Nihal hissediyordu zaten iyi olmadığını, çok zayıf düşmüştü. Bu süreç onu gergin ve sinirli birine dönüştürmüştü. Sabrı çok azdı artık her şey için. Huysuzlaştığının farkındaydı ama bunu düzeltmek için kendiyle mücadele edecek gücü bulamıyordu bir türlü.

“İyi değilim Perihan abla ben!” demişti kadıncağız tecrit bitince onlarda kalmaya başlayınca. Turhan istemişti kalmasını. Tek başına yapabilecek durumda değildi Nihal. Sevdiği ve güvendiği birinin onunla bütün gün ilgilenmesi gerekiyordu. Turhan işe gitmek zorundaydı.

“Kızım Allah büyüktür! Bak nelere katlandın bu günlere gelmek için. Umutsuz olma. Çok yoruldun ondan bu hallerin!”

“Yok abla ben biliyorum kendimi. Doktorlar da iyileştin demiyor zaten. Bir süreç bitti diyorlar. Daha kalanı devam ediyor. Baksana sırtımda lekeler çıktı bu zonadan sonra. Direniyor vücudum hâlâ bu kana!”

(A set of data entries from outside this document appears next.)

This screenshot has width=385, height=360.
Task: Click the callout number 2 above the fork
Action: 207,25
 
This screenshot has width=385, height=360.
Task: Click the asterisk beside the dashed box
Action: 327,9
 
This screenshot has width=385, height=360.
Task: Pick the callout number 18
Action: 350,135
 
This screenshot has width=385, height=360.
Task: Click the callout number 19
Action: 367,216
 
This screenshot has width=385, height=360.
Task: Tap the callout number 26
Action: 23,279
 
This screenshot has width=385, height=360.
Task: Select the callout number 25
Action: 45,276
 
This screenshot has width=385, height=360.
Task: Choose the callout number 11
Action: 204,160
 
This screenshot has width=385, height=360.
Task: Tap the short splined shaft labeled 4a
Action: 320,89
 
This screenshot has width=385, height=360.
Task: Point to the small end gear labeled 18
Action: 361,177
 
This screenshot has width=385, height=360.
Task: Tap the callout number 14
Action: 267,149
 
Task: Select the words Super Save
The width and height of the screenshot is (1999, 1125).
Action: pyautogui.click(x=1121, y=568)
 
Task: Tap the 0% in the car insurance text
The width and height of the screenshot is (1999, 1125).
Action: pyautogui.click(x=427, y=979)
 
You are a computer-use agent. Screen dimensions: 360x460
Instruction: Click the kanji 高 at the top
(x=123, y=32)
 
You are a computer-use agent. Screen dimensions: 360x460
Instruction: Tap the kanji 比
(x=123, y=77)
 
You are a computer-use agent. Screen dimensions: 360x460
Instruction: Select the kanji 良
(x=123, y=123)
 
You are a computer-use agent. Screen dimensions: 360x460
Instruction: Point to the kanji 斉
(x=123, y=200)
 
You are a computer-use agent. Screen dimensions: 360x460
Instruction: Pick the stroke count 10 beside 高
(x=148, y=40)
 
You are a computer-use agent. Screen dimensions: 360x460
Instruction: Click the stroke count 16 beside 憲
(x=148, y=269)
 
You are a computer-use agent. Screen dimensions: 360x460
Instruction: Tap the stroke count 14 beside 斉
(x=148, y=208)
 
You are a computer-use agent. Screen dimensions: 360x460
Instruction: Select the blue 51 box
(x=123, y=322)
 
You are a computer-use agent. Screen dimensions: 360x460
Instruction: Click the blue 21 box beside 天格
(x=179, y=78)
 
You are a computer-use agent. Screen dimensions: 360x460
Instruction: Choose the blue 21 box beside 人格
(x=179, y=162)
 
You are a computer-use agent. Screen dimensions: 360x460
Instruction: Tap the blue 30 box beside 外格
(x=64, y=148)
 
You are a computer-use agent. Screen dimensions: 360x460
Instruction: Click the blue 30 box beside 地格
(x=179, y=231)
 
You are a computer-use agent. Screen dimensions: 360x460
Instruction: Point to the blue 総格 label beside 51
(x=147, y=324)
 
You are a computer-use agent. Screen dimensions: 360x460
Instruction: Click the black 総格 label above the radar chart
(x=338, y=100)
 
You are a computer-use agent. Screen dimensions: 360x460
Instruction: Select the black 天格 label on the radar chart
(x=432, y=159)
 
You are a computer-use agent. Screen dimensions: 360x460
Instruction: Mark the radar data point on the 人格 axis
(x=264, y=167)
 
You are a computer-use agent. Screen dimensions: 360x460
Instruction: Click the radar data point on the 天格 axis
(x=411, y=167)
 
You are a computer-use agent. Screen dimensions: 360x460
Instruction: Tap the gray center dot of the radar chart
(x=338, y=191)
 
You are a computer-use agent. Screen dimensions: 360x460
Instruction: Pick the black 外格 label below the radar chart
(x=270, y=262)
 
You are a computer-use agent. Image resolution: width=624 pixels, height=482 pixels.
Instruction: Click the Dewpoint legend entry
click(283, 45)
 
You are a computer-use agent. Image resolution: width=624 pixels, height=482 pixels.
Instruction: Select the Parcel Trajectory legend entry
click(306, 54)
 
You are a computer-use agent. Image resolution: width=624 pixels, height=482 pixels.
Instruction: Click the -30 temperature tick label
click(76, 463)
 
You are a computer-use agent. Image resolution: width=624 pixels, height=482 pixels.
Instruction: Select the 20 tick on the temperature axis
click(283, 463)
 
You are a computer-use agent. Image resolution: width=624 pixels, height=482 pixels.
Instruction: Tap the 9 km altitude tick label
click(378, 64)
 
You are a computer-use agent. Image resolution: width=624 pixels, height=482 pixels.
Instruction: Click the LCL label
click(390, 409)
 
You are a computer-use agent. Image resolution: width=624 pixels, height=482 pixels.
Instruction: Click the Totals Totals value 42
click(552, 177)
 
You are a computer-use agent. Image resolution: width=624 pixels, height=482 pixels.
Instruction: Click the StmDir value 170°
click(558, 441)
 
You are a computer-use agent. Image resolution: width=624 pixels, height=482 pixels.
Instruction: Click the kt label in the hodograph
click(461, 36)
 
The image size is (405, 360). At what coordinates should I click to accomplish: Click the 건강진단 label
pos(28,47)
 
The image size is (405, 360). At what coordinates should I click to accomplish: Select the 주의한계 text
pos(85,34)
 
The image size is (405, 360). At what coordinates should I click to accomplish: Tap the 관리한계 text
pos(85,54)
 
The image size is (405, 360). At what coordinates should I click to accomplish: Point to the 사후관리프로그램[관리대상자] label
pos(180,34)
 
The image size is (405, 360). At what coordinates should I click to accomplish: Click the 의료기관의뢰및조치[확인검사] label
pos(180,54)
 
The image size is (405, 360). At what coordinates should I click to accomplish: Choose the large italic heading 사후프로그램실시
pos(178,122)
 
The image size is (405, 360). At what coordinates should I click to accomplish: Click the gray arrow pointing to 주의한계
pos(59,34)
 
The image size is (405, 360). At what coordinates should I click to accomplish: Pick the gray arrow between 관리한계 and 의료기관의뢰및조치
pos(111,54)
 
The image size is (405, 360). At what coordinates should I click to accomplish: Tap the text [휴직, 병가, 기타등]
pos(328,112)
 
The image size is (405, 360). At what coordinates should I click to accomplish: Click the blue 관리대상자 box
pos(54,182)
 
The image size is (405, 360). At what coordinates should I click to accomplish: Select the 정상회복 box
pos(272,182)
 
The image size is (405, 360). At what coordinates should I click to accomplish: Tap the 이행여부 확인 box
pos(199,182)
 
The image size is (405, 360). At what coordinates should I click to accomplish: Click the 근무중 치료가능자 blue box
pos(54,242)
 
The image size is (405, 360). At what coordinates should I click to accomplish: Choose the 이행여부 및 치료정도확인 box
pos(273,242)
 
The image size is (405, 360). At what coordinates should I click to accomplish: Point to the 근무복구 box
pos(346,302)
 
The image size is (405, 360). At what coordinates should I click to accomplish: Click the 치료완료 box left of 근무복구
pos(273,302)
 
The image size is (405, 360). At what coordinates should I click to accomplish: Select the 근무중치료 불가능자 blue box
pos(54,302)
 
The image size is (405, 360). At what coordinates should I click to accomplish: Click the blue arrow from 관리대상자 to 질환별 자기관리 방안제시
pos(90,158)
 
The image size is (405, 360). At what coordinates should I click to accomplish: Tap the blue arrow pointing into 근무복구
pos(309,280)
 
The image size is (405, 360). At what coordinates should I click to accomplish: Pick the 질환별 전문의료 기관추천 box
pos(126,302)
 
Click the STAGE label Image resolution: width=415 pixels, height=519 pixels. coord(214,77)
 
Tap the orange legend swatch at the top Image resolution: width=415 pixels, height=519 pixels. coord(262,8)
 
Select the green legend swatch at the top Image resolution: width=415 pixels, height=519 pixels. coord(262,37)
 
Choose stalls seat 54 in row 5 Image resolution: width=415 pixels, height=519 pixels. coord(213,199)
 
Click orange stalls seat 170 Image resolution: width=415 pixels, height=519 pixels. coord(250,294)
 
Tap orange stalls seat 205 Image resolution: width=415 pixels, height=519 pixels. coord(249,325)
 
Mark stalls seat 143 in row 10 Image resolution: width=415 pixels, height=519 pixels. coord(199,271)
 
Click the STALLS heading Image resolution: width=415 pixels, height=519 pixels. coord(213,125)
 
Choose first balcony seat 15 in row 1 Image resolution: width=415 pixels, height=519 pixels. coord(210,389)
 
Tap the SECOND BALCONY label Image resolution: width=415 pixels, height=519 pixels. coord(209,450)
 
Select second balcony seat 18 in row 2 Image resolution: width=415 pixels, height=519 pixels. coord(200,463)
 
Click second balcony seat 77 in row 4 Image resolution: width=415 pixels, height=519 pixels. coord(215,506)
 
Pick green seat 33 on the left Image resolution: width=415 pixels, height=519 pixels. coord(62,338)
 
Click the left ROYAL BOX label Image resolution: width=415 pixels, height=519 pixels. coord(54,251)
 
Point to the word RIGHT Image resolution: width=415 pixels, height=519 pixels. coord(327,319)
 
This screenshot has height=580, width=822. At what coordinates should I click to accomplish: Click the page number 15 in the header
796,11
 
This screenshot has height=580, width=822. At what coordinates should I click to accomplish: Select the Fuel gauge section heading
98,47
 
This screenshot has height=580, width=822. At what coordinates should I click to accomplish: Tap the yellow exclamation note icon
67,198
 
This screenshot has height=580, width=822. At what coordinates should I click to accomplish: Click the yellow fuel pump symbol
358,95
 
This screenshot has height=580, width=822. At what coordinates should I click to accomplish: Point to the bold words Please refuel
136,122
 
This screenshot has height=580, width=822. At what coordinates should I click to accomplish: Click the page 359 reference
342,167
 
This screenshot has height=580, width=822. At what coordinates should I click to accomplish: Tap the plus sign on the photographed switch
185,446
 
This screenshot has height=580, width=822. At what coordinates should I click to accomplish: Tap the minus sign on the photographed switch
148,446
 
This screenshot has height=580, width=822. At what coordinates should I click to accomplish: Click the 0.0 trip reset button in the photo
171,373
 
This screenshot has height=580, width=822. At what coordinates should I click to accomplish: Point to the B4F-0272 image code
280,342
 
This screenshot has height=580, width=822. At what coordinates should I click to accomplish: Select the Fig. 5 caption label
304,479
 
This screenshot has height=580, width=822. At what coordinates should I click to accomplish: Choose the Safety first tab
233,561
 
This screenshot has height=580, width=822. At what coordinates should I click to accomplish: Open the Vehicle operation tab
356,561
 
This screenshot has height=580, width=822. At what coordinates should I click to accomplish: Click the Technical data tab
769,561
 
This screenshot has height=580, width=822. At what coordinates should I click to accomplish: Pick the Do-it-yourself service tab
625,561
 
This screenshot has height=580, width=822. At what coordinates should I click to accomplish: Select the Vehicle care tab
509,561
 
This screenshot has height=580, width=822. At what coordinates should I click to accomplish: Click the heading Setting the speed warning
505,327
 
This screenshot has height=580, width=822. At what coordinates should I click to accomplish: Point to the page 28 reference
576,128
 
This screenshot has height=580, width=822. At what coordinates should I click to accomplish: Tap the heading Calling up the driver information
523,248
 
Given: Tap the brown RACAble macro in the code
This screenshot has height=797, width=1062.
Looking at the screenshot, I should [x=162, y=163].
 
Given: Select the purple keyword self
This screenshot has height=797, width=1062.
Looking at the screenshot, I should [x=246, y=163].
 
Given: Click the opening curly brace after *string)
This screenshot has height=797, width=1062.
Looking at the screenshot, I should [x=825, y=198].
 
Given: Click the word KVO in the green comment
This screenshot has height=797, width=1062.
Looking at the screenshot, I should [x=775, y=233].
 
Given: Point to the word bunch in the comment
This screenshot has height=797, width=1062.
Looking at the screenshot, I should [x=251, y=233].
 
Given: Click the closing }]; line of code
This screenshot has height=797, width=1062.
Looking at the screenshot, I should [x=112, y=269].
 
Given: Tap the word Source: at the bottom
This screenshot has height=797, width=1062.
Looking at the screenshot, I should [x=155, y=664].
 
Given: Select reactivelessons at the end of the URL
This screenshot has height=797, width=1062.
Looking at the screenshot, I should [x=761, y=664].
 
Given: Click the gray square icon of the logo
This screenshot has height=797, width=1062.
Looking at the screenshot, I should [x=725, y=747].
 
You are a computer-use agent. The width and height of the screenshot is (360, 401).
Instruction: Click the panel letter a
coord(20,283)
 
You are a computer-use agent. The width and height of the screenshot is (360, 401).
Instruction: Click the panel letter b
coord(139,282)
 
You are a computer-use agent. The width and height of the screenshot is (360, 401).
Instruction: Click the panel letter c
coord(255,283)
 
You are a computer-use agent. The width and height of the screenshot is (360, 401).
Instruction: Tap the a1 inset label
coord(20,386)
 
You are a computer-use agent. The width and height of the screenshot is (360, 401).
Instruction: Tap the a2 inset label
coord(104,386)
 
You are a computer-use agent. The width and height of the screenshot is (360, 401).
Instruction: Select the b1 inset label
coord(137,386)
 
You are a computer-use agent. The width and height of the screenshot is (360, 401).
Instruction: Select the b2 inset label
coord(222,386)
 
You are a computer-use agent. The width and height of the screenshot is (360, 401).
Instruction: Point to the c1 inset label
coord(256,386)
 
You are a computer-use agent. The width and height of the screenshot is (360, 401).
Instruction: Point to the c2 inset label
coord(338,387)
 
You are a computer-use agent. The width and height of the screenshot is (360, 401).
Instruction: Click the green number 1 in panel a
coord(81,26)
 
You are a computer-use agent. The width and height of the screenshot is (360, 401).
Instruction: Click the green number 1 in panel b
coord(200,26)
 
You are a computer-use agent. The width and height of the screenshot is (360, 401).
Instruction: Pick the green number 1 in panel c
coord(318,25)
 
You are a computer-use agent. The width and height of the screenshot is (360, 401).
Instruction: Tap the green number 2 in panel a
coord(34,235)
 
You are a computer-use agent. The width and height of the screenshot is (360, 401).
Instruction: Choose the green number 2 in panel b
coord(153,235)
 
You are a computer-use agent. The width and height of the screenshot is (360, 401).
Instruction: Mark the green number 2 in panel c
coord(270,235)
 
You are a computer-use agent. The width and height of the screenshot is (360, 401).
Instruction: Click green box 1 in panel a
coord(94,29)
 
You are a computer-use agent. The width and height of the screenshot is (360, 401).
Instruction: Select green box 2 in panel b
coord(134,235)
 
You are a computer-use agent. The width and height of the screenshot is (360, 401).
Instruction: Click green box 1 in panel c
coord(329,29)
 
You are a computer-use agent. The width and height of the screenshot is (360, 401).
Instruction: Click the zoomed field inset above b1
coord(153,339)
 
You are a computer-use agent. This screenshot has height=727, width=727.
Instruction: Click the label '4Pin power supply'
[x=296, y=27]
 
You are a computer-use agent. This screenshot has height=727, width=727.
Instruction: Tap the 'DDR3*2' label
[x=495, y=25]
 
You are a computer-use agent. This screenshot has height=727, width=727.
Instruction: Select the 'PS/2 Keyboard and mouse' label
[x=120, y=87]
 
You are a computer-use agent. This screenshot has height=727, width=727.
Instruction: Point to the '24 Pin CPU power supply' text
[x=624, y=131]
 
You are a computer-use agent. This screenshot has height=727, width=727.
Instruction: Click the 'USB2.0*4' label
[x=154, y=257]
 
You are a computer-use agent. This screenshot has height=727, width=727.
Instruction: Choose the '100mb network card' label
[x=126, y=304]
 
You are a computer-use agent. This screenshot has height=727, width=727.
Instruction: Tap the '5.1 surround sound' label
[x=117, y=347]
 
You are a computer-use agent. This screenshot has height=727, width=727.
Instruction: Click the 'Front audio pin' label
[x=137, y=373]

“Ah kızım ah! Türlü çeşit şey çıktı ne bileyim! Çok şükür burada karşımdasın bak. Sohbet ediyoruz. Daha da iyi olacaksın inşallah!”

Başını sallayarak dinliyordu Nihal ama ikna olmuyordu bir türlü. Herkes o iyi hissetsin diye yalan söylüyordu. Yalan istemiyordu oysa o! Bir çocuk gibi kandırılmak istemiyordu. Gerçeklerle yüzleşesek gücü de yoktu. Sıkışıp kalmıştı öylece.

Mete, Kader hepsi doktorun izin verdiği sürelerde geliyorlardı sırayla. Nihal’in evden çıkması henüz yasaktı. Turhan bir kaç kez şehir dışına gitmek zorunda kalmıştı. Bebeği saklamıştı Nihal Perihan hanım ya da Kader görmesin diye.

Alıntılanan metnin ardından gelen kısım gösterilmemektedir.